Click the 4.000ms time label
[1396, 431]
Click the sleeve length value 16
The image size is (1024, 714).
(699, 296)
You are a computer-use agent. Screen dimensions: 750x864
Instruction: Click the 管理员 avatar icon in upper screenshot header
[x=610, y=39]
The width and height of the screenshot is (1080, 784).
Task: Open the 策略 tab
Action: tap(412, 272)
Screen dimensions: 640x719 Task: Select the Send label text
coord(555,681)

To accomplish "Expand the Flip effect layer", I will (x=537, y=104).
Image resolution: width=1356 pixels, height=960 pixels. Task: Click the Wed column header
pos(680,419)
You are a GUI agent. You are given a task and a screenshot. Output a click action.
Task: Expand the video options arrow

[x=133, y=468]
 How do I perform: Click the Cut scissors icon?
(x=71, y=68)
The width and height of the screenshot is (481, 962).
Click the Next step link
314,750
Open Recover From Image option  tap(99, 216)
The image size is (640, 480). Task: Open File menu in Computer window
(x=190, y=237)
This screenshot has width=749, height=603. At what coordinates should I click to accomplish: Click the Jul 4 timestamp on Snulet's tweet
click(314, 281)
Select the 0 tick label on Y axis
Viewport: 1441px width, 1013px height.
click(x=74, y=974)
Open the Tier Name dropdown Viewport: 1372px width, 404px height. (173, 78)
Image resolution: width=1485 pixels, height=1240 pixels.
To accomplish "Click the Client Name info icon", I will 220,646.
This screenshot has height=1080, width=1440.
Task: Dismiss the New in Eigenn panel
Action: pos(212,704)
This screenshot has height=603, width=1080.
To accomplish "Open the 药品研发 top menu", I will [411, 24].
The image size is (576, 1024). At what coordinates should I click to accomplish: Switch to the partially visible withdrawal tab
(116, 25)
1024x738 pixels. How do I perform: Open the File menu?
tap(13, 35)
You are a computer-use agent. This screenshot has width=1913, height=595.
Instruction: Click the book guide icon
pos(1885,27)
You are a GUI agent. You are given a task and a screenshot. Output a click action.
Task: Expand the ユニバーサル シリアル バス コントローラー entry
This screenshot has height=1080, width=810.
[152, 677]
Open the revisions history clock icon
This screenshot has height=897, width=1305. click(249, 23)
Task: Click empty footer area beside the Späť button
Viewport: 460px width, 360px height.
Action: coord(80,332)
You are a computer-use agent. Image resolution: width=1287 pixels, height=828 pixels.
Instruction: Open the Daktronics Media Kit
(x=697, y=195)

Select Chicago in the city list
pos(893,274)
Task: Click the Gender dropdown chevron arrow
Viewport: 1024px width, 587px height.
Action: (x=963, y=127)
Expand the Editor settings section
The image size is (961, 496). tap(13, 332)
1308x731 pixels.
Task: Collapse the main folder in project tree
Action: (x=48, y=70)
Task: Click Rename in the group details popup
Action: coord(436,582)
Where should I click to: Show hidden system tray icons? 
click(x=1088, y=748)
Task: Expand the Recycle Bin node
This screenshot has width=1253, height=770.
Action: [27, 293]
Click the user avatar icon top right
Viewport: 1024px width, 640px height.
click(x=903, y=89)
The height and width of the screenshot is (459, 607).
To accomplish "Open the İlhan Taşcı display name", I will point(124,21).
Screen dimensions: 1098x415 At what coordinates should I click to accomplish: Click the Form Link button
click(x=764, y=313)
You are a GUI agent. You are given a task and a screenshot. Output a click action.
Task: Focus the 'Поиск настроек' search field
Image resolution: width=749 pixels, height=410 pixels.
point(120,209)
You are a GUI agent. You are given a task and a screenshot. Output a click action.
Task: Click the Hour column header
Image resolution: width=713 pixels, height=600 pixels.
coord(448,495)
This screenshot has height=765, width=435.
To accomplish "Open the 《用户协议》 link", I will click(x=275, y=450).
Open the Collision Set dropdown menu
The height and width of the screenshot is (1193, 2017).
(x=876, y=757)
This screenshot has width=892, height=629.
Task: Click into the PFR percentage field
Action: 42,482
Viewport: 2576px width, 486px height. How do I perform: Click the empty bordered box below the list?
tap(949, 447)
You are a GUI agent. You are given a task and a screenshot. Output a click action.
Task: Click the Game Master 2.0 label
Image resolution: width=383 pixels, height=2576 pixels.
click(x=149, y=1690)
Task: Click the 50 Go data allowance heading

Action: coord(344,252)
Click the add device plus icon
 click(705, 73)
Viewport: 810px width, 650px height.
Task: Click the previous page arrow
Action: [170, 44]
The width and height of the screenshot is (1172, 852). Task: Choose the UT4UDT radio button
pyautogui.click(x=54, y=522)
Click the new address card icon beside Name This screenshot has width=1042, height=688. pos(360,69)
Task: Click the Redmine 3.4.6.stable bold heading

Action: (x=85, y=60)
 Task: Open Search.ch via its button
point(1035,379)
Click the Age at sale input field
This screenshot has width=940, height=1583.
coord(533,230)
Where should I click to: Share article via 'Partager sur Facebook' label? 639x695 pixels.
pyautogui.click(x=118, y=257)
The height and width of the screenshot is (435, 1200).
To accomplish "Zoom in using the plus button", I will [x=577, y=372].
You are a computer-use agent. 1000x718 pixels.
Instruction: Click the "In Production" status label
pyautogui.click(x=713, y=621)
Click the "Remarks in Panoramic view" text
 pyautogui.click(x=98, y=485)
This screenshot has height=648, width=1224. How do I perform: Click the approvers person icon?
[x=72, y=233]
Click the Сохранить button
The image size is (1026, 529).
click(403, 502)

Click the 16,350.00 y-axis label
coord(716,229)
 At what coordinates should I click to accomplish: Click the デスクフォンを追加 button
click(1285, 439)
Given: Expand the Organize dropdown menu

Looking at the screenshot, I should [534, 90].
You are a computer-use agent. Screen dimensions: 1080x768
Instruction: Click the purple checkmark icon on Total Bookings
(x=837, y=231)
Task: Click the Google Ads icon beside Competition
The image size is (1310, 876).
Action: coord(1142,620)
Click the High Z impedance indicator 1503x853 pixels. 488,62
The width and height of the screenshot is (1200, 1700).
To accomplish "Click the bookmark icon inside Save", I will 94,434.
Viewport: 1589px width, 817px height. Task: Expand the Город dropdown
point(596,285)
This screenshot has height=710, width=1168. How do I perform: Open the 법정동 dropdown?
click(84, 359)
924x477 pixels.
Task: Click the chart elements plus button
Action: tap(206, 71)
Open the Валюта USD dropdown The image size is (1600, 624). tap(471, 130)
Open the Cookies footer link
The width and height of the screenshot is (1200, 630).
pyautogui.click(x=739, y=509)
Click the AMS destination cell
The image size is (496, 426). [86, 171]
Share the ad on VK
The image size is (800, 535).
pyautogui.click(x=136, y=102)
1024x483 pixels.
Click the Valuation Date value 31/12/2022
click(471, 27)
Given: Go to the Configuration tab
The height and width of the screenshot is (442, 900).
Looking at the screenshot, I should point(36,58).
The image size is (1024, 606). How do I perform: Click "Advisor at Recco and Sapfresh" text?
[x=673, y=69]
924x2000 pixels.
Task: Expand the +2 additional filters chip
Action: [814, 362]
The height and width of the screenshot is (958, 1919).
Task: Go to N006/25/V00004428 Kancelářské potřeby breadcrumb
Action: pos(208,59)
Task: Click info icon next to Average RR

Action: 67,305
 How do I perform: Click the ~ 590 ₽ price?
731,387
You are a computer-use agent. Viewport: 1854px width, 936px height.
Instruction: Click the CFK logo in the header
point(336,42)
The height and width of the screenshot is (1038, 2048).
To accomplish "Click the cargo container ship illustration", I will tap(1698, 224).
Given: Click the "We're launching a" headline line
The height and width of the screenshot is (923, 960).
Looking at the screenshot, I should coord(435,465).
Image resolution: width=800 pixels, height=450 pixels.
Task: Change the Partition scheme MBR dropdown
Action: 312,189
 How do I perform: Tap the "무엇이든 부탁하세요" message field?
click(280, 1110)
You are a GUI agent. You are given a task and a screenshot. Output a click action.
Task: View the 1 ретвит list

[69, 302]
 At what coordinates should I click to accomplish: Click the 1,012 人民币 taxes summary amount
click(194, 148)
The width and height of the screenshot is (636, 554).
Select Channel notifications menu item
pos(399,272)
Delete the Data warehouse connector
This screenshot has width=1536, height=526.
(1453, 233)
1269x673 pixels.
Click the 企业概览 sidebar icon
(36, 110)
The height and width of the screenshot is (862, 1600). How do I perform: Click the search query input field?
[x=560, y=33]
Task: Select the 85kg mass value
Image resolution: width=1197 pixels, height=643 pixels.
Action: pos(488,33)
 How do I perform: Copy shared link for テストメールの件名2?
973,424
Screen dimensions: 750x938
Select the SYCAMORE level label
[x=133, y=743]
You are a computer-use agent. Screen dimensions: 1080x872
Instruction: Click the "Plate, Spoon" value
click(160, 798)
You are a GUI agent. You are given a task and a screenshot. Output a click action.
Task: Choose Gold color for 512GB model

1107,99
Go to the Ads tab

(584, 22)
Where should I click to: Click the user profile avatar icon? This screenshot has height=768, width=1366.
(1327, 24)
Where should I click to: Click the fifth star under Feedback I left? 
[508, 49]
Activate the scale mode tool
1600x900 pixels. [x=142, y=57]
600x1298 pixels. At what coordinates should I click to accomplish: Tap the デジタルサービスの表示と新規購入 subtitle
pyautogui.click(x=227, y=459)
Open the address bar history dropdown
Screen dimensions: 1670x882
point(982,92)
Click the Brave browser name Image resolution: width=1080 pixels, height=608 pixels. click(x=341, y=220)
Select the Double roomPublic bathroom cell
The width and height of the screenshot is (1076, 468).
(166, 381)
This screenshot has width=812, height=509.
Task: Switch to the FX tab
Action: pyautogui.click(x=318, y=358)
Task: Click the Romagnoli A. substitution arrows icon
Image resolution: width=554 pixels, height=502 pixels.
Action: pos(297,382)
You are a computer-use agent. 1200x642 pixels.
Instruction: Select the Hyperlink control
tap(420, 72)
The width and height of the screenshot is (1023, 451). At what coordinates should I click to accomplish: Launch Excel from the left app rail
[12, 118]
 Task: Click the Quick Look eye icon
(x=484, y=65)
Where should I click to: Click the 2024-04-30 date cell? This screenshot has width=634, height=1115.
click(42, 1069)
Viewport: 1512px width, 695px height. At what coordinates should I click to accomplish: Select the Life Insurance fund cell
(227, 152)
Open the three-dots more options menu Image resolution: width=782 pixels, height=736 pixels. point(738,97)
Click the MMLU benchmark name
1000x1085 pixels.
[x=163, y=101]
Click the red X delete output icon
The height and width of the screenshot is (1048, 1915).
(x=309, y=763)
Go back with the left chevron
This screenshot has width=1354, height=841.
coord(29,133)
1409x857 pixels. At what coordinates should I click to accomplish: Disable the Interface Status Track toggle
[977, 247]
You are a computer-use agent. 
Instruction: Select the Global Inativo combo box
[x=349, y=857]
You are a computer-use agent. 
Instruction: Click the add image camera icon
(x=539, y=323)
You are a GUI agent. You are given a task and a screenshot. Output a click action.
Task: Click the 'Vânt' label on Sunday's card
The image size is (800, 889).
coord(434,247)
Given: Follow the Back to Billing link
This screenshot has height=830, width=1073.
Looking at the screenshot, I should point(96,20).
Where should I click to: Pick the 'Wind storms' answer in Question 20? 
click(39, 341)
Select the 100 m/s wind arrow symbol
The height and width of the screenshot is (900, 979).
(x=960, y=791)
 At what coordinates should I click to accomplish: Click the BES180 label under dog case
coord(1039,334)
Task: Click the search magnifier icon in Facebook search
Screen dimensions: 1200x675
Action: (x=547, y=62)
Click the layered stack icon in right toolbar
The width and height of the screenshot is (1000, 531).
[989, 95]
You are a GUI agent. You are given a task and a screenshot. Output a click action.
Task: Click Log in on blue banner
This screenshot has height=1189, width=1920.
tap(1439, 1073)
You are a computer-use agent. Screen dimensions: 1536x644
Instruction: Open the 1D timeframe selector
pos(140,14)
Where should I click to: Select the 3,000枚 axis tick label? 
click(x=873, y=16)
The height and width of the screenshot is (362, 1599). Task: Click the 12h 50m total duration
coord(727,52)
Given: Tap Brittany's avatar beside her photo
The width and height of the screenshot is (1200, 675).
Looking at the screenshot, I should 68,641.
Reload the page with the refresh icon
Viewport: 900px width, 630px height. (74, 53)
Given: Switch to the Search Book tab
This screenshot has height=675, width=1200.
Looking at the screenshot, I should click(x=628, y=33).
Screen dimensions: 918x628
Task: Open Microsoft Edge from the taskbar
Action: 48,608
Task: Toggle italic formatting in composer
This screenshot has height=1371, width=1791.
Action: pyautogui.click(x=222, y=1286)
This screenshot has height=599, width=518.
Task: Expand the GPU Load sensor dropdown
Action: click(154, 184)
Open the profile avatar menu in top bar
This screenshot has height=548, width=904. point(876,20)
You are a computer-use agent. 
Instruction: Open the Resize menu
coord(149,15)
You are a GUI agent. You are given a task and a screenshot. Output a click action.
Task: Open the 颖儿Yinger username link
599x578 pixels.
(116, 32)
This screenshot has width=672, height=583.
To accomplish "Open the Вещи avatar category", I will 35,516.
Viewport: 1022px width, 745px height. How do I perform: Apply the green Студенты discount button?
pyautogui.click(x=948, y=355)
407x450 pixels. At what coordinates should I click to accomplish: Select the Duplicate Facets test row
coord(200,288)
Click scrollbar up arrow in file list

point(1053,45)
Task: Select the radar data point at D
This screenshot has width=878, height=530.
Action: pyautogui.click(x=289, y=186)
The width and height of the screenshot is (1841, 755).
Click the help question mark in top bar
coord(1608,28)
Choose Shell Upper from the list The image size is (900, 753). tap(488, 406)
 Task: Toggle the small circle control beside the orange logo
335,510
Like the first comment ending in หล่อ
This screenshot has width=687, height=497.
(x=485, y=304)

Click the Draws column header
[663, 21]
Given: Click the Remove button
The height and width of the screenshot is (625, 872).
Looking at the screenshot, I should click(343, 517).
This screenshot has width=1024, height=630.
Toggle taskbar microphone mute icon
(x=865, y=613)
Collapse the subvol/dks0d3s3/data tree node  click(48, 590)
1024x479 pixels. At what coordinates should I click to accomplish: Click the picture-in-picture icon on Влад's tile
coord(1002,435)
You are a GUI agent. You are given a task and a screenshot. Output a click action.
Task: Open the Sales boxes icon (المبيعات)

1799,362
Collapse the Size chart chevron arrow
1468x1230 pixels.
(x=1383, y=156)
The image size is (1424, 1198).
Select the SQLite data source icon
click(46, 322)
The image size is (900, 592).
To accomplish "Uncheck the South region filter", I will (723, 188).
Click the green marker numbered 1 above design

### ASSIGNMENT
Please show every line of the material that contains the string "right".

### TASK RESPONSE
Click the user avatar icon top right
Click the layered stack icon in right toolbar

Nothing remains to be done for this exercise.